Le film permet donc d’observer deux modes de vie et deux façon de se représenter l’espace, l’un plutôt emprunt d’urbanité, l’autre plutôt marqué par la ruralité. Ils se distinguent sur la question de la temporalité et de la nature des activités des personnages, entre espace de loisir d’un côté et espace professionnel de l’autre. Ils se distinguent aussi sur la perception des nuisances sonores. Les perceptions de l’espace par les deux personnages, Nathalie et M.Delavenne, témoignent de deux modes d’habiter en opposition, ils sont suffisamment contradictoires et concurrents pour créer un conflit au sein de cet espace partagé.

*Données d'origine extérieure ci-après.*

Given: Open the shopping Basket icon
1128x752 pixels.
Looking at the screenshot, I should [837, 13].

Pour mener pleinement une étude sur la question des recompositions des espaces ruraux, cette étude doit d’abord être contextualisée spatialement :
Les élèves font face à un schéma théorique d’une aire urbaine et formulent une hypothèse sur la situation géographique de ce village fictif de Saturnin.
S’agissant d’une commune de la couronne périurbaine, peu urbanisée mais touchée par des installations de néo-ruraux, le travail peut être précisé en prenant un exemple réel que les élèves étudient à travers une lecture cartographique et d’images satellites.
Le site Géoportail permet d’associer et de comparer des cartes IGN actuelle et des années 1950, mais aussi d’occupation des sols. https://www.geoportail.gouv.fr/carte
Je propose par exemple l’étude du territoire de Marcoussis, en Essonne : on constate des formes d’étalement urbain sous forme de pavillonnaire qui côtoient des exploitations agricoles. Par exemple sur les lieux dit "La Ronce" ou "Le Gué".
Le site remonterletemps mis en place par l’IGN est un bon outil, facile d’accès et ludique qui peut être mobilisé pour réaliser la comparaison entre l’ancien et l’actuel, on n’y dispose cependant pas d’autres cartes permettant de voir les exploitations agricoles.
https://remonterletemps.ign.fr/comp...

[1Laferté G., « Loin de ‘l’éternel paysan’, la figure très paradoxale de l’agriculteur français », in The Conversation, 13 octobre 2021. https://theconversation.com/loin-de-leternel-paysan-la-figure-tres-paradoxale-de-lagriculteur-francais-169470

[2On peut nourrir cette réflexion avec les conflits de voisinage autour des chants de coq, comme l’affaire du coq Maurice sur l’île d’Oléron : Torre A., « Coq Maurice et autres ‘bruits de la campagne’, une vision fantasmée de la ruralité », in The Conversation, 25 novembre 2019. https://theconversation.com/coq-maurice-et-autres-bruits-de-la-campagne-une-vision-fantasmee-de-la-ruralite-127241

[3Depraz S., « Les nouveaux bourgeois des campagnes : vers une éviction rurale ? », Les Cafés Géo, janvier 2017. http://cafe-geo.net/les-nouveaux-bourgeois-des-campagnes-vers-une-eviction-rurale/ . Pour la discussion sur cette notion, on peut consulter le bon article de G.Tommasi sur le site Géoconfluences : http://geoconfluences.ens-lyon.fr/informations-scientifiques/dossiers-regionaux/france-espaces-ruraux-periurbains/articles-scientifiques/gentrification-rurale

[4Gilles Laferté parle d’« embourgeoisement » de certaines populations d’agriculteurs qui orientent leurs activités vers des tâches de gestion et d’administration et font réaliser à leurs enfants des études supérieures plus longues. Laferté G., L’embourgeoisement : une enquête chez les céréaliers, Raisons d’agir, 2018.